Fig. 2: GBP1 is required for Salmonella- and LPS-induced caspase-4 activation to induce pyroptosis in epithelial cells.

a Immunoblots for GBP1, caspase-4 and GAPDH (loading control) in cell lysates from IFNγ-primed wild-type or GBP1^–/– HeLa. b, c Release of LDH from naive or IFNγ-primed wild-type or GBP1^–/– HeLa after Salmonella infection (b) or after 5 h transfection with E. coli LPS (2.5 µg / 50,000 cells) (c). d, e Immunoblots for full length (p43) and cleaved (p32) caspase-4 in combined supernatants and cell lysates from naive or IFNγ-primed wild-type and GBP1^–/– HeLa, upon transfection with E. coli LPS for 5 h (d) or Salmonella infection (e). f Release of LDH from IFNγ-primed wild-type or GBP1^–/– HeLa, 3 h after electroporation with LPS (300 ng/50,000 cells). g Release of LDH in IFNγ-primed HBEC3-KT or HaCaT cells treated with non-targeting control siRNA (NT) or with siRNAs targeting CASP4, GSDMD or GBP1, after E. coli LPS transfection.
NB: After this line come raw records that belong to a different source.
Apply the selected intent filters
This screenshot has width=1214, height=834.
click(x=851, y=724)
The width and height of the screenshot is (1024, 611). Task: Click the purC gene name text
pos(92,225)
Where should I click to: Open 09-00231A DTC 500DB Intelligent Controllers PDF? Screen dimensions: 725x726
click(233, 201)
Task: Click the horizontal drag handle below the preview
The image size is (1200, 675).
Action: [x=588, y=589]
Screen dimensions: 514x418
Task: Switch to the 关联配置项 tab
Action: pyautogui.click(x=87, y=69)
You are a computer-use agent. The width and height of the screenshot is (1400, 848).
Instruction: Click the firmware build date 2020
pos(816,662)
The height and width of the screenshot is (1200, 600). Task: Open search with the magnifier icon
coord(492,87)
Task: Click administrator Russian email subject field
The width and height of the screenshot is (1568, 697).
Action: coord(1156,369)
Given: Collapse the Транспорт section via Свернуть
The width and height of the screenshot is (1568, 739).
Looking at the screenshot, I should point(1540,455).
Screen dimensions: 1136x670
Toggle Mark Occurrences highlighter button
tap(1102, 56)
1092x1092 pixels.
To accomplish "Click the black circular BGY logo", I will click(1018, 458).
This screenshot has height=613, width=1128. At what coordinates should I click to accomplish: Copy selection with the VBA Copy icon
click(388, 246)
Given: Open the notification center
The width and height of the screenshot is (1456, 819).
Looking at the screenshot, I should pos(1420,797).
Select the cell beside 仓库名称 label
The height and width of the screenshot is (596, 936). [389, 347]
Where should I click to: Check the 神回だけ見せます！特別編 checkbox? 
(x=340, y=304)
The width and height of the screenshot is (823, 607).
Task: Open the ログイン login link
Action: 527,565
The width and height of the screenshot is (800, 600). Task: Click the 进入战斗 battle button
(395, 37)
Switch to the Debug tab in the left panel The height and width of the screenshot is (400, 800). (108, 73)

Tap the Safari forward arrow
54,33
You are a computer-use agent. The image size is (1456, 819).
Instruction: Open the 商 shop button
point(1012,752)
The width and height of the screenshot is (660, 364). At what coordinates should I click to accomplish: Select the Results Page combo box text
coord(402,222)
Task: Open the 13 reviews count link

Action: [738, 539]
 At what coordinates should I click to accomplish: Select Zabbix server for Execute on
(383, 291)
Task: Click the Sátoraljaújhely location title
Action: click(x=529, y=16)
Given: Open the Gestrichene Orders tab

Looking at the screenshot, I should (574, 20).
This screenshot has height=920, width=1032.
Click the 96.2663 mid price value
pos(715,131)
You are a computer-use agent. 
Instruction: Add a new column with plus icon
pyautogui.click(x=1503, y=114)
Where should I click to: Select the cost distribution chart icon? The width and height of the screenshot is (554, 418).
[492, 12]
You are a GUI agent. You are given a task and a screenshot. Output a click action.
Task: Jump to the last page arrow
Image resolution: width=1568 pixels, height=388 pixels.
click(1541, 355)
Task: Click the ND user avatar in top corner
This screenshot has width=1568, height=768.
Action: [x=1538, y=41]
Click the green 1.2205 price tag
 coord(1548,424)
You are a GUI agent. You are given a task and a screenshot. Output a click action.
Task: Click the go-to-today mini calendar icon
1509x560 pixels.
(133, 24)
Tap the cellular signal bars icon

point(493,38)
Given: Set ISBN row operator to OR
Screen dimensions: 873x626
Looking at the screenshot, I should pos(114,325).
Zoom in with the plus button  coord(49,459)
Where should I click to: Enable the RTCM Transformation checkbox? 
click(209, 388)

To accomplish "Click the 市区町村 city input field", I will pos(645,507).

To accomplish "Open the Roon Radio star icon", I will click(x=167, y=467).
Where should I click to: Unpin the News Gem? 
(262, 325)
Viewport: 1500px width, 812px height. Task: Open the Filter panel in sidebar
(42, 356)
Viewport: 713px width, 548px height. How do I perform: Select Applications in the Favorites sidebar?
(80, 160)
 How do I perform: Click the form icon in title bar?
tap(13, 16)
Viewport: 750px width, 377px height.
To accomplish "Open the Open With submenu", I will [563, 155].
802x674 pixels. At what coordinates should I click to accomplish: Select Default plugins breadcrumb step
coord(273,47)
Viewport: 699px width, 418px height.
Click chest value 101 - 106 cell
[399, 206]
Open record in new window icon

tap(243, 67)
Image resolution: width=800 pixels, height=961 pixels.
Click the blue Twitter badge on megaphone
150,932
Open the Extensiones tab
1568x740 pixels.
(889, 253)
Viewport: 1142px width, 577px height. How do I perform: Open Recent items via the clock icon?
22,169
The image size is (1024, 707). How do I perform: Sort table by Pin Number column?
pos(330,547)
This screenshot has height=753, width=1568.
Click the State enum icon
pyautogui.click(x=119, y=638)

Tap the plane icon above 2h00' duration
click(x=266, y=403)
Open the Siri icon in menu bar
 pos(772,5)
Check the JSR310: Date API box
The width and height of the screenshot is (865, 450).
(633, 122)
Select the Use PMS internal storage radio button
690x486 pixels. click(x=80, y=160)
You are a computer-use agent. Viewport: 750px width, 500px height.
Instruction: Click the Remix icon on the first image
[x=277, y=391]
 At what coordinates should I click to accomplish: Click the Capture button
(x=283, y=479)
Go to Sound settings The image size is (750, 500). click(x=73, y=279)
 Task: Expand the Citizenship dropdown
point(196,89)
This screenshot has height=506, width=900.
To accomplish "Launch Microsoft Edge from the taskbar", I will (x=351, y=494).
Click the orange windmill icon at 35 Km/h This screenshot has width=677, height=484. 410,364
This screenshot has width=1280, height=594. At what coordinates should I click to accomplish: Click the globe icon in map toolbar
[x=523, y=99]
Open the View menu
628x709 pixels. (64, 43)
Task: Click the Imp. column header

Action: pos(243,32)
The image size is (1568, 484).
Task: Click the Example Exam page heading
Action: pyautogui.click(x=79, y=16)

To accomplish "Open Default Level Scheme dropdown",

Cells were treated with siRNAs for 24 h and transfected with LPS (2.5 µg / 50,000 cells) for 5 h. Graphs show the mean ± SD, and data are pooled from two (c, f), three (g) or four (b) independent experiments performed in triplicate, or representative of three independent experiments (d, e). ***P < 0.001; ns, not significant; two-tailed t-test.